## TASK STATEMENT
With the line containing "Belvedere Bar (111, 1363)" as the start and the line containing "Estádio Couto Pereira (79, 1399)" as the end, transcribe that span of the entries below exactly, including both.

## EXTRACTED DATA
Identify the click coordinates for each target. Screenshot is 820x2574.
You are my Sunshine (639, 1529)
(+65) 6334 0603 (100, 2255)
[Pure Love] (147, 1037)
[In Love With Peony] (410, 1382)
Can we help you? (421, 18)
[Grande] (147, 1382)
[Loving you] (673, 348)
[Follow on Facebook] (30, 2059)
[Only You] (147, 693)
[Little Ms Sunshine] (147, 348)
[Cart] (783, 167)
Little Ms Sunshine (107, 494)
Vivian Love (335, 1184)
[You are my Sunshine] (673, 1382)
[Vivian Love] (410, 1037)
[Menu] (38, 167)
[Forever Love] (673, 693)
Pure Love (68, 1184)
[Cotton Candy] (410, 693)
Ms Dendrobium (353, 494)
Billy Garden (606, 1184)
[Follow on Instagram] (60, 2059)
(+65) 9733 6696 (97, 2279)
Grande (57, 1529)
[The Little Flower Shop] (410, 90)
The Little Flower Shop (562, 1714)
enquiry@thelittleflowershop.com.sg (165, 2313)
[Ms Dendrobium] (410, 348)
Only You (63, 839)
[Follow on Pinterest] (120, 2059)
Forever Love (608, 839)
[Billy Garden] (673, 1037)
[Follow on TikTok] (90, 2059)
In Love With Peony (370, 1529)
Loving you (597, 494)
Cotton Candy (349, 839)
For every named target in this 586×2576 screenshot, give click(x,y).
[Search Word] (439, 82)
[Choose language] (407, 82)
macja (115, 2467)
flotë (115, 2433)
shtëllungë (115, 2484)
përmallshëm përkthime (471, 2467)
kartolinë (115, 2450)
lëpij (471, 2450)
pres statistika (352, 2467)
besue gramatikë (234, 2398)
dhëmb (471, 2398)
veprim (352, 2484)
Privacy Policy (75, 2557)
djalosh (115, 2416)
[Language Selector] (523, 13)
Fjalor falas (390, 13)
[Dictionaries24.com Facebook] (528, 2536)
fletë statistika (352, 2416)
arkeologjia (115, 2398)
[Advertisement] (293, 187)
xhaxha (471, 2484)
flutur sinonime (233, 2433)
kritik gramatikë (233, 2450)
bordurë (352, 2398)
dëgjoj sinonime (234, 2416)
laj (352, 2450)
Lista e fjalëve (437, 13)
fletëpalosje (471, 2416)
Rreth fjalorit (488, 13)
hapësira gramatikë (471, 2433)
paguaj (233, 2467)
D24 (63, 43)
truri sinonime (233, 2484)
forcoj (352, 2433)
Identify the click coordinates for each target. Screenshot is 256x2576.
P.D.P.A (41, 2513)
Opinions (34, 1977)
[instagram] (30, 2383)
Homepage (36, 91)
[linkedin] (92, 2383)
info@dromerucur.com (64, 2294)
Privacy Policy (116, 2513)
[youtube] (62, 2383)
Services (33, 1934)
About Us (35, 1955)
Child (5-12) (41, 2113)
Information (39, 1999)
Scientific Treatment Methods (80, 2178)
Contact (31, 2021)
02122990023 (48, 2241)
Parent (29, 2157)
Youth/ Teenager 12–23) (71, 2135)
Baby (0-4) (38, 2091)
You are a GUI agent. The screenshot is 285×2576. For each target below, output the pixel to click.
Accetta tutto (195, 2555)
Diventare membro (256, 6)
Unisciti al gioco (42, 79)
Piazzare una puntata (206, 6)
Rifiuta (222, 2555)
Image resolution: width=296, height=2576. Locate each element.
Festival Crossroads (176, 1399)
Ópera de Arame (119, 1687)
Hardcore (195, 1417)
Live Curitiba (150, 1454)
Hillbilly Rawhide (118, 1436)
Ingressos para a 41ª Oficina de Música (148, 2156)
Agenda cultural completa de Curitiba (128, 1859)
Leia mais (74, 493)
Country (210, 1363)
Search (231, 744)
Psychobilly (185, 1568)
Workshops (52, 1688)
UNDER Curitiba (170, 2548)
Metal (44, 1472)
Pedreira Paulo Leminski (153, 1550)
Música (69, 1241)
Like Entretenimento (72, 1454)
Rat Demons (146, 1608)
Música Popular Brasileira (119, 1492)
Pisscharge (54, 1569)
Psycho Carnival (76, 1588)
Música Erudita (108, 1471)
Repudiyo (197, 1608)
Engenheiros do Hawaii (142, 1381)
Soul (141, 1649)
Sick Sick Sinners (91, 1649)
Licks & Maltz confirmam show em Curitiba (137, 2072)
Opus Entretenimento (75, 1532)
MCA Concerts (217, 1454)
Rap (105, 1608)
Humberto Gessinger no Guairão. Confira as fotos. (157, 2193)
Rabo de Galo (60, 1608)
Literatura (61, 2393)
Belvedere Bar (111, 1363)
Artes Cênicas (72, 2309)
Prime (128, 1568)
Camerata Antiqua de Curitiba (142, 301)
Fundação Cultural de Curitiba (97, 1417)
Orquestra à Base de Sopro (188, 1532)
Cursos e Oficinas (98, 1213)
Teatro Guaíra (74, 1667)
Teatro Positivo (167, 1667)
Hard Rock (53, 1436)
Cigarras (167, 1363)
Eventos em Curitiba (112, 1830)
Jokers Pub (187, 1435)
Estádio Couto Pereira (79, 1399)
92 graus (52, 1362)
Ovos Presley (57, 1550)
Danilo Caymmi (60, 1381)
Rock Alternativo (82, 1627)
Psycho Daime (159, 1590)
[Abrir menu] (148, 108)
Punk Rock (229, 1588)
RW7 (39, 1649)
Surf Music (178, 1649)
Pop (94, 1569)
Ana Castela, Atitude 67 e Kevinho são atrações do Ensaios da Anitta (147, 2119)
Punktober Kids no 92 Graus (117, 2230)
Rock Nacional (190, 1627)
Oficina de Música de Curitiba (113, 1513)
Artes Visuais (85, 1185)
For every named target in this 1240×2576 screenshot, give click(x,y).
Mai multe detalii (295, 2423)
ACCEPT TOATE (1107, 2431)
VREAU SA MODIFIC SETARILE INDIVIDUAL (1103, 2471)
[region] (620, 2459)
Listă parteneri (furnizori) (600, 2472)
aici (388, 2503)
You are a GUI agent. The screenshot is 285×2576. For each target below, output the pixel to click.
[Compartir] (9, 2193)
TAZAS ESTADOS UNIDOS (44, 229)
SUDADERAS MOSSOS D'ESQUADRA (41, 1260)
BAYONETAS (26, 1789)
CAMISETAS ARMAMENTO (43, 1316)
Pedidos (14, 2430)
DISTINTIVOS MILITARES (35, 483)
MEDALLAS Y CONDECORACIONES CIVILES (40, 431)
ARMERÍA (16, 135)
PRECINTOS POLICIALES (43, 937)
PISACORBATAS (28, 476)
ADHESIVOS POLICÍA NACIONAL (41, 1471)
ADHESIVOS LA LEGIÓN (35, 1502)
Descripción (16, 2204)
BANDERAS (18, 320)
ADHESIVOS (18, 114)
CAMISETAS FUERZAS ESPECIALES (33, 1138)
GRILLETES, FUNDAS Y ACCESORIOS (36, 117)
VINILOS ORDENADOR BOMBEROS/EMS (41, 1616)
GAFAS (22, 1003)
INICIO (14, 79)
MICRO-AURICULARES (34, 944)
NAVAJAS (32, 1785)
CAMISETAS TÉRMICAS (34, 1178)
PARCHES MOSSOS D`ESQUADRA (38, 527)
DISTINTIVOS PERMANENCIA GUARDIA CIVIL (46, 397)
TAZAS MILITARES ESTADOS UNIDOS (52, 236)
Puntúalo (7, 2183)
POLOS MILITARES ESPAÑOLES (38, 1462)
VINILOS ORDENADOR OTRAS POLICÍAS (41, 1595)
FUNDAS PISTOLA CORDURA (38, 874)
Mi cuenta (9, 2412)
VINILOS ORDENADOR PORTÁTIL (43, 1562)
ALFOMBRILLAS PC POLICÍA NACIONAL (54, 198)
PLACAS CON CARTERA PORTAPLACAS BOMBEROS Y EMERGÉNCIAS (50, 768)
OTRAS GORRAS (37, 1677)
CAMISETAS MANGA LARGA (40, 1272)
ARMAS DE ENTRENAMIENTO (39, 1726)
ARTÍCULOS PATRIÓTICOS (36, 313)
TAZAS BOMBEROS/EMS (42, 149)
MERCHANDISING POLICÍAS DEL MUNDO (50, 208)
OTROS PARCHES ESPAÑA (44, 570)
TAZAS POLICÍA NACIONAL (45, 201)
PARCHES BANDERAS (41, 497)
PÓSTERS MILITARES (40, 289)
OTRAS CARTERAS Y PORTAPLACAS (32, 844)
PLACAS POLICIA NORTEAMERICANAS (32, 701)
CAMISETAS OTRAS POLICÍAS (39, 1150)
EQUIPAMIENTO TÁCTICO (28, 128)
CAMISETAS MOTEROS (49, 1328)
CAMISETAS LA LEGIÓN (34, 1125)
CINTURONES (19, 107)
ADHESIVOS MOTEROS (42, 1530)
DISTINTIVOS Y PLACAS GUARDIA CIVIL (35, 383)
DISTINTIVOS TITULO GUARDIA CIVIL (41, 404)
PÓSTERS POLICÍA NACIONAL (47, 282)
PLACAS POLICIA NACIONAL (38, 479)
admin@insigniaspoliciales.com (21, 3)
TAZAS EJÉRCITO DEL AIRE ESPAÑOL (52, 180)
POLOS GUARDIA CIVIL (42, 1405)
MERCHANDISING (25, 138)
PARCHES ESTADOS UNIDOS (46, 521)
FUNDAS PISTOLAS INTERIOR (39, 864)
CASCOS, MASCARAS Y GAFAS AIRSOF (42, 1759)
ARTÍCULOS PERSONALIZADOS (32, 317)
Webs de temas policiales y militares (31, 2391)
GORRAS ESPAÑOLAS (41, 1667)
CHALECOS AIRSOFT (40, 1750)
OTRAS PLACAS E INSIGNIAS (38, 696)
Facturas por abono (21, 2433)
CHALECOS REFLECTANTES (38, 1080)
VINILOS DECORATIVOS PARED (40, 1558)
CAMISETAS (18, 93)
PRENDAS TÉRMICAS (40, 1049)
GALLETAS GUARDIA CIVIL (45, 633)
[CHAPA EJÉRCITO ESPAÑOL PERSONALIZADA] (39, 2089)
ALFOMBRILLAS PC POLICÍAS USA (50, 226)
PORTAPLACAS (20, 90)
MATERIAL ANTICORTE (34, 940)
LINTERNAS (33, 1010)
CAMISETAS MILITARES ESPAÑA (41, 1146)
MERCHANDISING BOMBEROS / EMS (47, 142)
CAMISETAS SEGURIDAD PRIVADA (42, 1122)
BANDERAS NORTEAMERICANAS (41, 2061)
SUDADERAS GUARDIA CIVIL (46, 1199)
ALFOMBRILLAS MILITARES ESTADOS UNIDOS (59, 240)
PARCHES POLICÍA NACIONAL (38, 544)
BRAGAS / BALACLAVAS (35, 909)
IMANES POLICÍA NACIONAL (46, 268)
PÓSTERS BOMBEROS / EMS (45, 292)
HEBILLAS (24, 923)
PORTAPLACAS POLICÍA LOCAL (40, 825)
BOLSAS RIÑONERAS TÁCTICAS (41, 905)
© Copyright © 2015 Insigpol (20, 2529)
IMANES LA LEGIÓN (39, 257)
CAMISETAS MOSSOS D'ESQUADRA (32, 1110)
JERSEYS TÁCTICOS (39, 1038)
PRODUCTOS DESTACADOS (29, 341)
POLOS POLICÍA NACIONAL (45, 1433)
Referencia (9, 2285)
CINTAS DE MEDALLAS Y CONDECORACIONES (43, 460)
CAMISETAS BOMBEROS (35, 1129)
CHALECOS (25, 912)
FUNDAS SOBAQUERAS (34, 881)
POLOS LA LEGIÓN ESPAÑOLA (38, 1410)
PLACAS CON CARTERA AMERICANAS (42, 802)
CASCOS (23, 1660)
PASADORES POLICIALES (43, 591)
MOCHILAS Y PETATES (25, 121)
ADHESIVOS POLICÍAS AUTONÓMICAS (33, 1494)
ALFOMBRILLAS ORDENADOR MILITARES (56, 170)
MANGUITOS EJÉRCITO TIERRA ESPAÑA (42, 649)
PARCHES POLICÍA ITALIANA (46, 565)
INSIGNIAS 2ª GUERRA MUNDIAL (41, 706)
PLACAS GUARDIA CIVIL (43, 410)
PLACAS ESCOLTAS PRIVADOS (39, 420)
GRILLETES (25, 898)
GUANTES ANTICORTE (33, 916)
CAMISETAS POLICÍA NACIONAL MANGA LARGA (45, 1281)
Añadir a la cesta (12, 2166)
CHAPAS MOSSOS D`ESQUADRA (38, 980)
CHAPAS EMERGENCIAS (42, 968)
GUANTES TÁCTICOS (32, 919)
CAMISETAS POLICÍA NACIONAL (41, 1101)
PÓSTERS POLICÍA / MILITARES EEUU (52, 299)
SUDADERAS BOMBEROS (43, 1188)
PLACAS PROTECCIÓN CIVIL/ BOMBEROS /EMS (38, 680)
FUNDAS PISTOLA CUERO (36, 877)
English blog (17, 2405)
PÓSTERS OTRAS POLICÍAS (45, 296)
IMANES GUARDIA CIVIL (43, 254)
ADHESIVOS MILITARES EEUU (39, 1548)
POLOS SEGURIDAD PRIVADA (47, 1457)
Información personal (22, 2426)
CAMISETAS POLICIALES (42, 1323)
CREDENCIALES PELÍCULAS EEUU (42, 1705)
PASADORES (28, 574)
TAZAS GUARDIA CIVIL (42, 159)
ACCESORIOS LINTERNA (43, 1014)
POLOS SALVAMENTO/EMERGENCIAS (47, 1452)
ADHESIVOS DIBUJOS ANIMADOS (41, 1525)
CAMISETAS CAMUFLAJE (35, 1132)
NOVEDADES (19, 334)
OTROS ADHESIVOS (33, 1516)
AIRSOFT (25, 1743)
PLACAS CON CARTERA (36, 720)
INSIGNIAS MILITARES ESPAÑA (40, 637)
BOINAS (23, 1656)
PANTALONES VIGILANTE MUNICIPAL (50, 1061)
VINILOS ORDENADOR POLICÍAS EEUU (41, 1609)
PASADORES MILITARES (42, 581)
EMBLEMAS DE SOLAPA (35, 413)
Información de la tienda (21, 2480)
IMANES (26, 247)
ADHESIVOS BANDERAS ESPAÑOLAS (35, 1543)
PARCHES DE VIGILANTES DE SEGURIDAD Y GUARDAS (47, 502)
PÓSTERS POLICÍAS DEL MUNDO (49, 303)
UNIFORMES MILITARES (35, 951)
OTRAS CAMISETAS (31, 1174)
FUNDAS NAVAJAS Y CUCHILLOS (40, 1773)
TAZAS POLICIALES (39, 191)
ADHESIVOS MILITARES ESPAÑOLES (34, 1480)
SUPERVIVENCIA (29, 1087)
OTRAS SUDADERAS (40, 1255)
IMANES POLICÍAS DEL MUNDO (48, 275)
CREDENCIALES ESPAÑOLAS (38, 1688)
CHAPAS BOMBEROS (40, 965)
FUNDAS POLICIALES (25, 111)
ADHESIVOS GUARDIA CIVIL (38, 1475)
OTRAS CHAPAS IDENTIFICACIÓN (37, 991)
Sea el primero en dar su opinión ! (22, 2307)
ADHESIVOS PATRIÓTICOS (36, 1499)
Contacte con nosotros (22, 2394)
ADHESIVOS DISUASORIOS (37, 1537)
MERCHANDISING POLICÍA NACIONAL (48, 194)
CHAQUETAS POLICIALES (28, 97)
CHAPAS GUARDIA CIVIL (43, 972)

## SOLUTION FOR THIS PROBLEM
Belvedere Bar (111, 1363)
Artes Cênicas (72, 2309)
Prime (128, 1568)
Camerata Antiqua de Curitiba (142, 301)
Fundação Cultural de Curitiba (97, 1417)
Orquestra à Base de Sopro (188, 1532)
Cursos e Oficinas (98, 1213)
Teatro Guaíra (74, 1667)
Teatro Positivo (167, 1667)
Hard Rock (53, 1436)
Cigarras (167, 1363)
Eventos em Curitiba (112, 1830)
Jokers Pub (187, 1435)
Estádio Couto Pereira (79, 1399)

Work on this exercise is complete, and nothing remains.